_What the exercise asks_. Skip the pictures and return every entry exactly as written.

Dataset entries
-- Opening Marker --

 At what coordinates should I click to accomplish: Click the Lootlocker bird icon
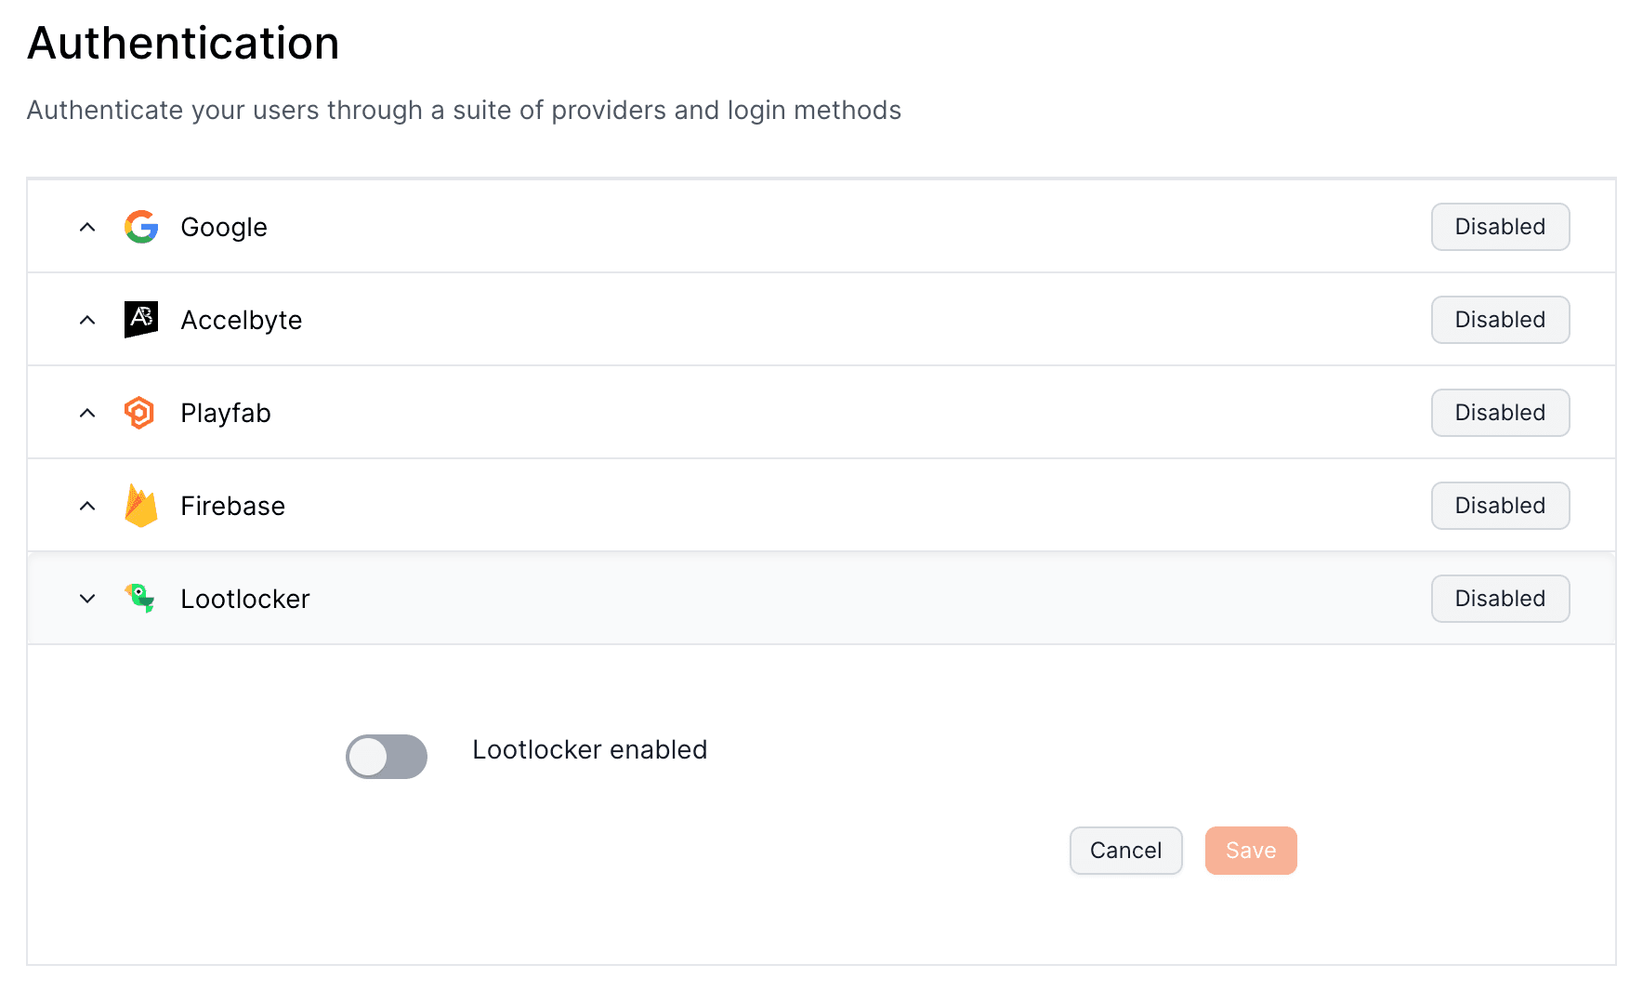pyautogui.click(x=140, y=599)
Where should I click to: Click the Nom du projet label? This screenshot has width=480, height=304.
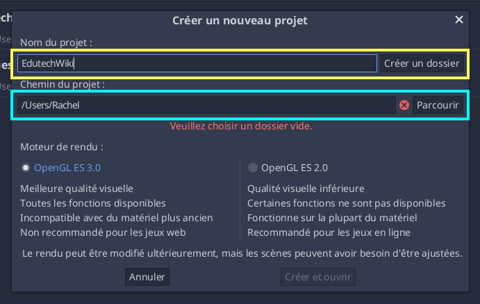[x=56, y=42]
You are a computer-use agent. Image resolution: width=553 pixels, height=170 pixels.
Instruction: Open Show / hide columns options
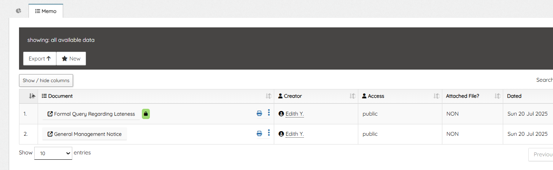click(46, 80)
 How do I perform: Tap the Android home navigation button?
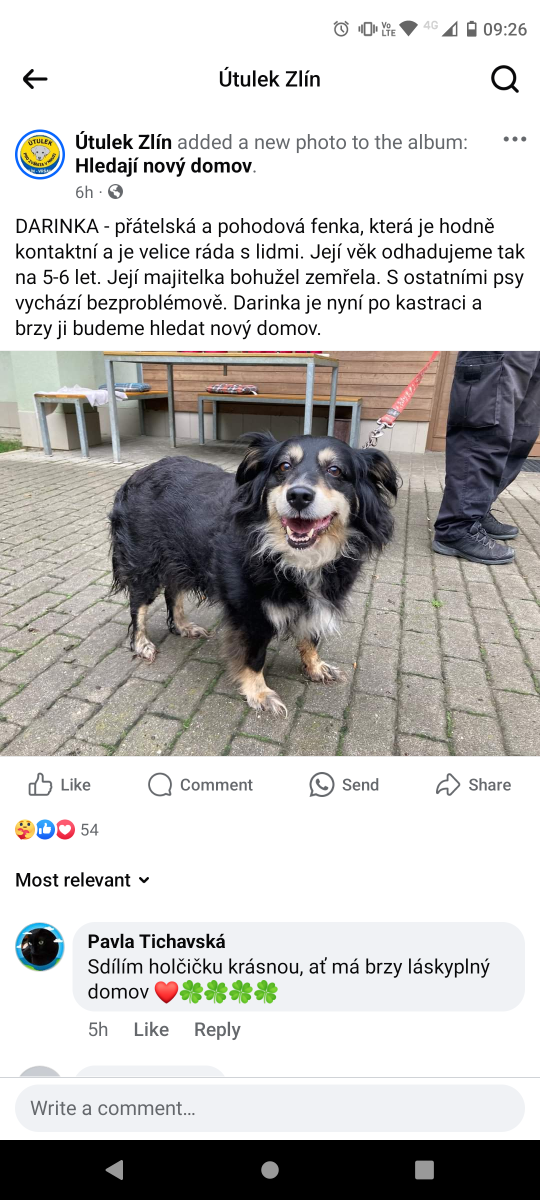pyautogui.click(x=270, y=1170)
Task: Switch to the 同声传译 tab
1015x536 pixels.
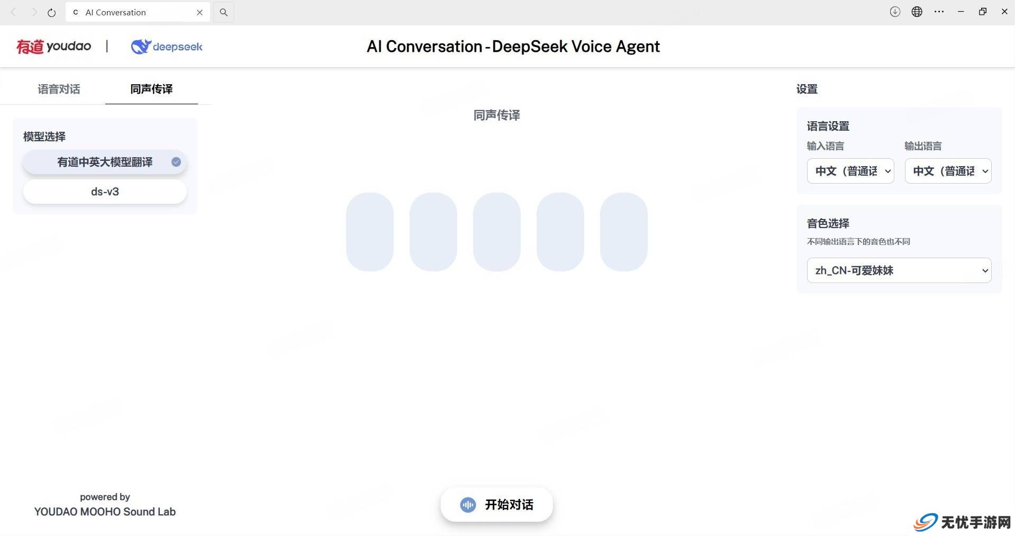Action: [151, 89]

-- Closing Marker --

_Final answer_.
 At what coordinates should I click to accomplish: Click the Lootlocker bird icon
pyautogui.click(x=140, y=599)
Where should I click to: Click the Nom du projet label? This screenshot has width=480, height=304.
[x=56, y=42]
You are a computer-use agent. Image resolution: width=553 pixels, height=170 pixels.
Instruction: Open Show / hide columns options
click(46, 80)
 How do I perform: Tap the Android home navigation button?
pyautogui.click(x=270, y=1170)
Task: Switch to the 同声传译 tab
1015x536 pixels.
Action: [151, 89]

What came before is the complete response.